Source data:
####################

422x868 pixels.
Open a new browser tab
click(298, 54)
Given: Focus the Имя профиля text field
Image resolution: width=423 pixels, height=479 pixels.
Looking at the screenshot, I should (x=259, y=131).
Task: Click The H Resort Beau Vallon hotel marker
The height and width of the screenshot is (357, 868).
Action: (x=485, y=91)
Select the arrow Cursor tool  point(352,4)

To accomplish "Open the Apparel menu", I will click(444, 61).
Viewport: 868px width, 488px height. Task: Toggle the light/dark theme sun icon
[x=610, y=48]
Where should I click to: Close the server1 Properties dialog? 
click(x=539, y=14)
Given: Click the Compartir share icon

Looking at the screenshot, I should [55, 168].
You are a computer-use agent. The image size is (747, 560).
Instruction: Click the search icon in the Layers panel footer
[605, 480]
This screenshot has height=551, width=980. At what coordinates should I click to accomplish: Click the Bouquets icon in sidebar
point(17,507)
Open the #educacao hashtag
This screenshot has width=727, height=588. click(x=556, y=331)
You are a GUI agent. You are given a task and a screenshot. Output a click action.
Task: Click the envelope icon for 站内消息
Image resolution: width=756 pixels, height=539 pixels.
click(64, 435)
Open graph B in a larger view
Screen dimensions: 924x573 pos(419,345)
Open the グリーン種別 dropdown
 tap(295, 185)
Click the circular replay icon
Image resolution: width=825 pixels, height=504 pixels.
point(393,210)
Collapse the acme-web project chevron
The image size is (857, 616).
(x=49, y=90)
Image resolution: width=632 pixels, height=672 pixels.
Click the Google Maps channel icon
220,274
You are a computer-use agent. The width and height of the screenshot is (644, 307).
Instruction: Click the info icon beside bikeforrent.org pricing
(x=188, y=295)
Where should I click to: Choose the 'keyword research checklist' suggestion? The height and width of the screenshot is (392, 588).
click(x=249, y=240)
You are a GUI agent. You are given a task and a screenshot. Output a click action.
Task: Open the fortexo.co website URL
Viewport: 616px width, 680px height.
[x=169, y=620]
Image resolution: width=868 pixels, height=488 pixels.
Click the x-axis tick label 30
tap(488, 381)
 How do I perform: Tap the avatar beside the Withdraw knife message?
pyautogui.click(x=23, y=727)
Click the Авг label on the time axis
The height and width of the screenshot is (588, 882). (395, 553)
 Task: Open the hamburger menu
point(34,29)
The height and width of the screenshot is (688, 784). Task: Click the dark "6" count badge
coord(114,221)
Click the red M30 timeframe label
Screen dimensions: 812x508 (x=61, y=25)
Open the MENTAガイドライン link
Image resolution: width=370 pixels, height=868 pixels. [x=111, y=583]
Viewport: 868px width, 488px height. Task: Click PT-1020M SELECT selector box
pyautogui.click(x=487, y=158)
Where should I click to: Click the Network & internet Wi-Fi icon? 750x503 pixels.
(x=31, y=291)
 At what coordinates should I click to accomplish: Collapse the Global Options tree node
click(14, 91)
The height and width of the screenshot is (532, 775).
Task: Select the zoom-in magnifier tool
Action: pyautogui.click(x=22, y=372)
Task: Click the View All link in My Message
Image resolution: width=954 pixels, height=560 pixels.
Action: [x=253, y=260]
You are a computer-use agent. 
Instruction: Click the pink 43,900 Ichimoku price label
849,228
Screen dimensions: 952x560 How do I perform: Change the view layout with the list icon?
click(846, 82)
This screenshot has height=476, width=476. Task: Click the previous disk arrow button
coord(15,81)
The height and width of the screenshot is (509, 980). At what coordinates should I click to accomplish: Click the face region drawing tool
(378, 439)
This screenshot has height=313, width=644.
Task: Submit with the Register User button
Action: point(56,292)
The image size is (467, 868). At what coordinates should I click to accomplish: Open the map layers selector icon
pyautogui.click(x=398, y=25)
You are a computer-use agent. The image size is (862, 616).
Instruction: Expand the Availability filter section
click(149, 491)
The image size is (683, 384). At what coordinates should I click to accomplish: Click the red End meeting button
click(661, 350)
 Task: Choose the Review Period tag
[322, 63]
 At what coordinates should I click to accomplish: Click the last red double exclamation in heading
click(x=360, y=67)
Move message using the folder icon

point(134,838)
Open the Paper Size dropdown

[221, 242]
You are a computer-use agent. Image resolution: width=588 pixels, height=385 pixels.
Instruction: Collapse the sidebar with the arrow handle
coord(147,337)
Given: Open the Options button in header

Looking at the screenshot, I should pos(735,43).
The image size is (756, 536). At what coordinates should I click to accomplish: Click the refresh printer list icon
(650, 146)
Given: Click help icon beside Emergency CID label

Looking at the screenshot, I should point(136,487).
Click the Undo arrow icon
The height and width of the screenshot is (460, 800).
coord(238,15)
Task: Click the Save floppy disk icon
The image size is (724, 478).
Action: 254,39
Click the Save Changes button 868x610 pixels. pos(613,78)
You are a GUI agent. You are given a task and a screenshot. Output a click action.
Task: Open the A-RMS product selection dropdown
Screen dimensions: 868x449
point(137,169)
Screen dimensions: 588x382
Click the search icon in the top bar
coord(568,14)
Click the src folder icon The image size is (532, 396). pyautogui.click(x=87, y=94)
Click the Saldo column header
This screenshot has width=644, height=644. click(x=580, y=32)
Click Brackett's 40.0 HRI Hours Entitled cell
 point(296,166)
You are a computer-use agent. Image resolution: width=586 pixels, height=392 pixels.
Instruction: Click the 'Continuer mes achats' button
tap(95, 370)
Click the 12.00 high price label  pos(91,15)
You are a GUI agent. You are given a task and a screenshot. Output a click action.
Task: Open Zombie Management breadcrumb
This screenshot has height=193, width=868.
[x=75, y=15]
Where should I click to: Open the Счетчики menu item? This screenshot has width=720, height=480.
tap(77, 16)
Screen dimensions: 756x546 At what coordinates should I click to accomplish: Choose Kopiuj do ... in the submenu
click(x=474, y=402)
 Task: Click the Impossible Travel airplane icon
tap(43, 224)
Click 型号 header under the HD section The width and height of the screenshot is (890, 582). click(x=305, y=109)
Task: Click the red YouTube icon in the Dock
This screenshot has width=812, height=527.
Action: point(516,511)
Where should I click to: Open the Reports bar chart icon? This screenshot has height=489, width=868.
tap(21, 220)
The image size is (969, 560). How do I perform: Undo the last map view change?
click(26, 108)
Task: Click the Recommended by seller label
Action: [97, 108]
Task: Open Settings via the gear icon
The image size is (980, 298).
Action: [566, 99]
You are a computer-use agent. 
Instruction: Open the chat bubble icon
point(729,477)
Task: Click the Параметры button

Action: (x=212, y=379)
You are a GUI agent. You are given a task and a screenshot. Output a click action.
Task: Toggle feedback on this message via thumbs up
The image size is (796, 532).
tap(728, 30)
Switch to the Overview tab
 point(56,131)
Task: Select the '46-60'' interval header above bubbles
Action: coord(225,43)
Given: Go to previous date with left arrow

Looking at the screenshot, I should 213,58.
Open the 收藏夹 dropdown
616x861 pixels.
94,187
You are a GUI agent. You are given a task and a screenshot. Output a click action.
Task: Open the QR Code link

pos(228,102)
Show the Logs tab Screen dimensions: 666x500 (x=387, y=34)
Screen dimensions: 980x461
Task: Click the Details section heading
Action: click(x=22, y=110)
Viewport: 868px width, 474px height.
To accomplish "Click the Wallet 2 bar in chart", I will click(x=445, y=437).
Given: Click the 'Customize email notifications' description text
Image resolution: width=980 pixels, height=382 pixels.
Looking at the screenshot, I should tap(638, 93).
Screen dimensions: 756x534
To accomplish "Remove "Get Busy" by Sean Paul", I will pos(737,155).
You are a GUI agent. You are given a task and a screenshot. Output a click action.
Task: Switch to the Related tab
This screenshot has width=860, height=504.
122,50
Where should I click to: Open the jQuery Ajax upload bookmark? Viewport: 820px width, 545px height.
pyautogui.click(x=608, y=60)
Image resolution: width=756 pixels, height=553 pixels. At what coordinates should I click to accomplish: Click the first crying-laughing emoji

####################

Work item: Every line that holds the string "Save" must be copied from the records above.

Your response:
Task: Click the Save floppy disk icon
Click the Save Changes button 868x610 pixels. pos(613,78)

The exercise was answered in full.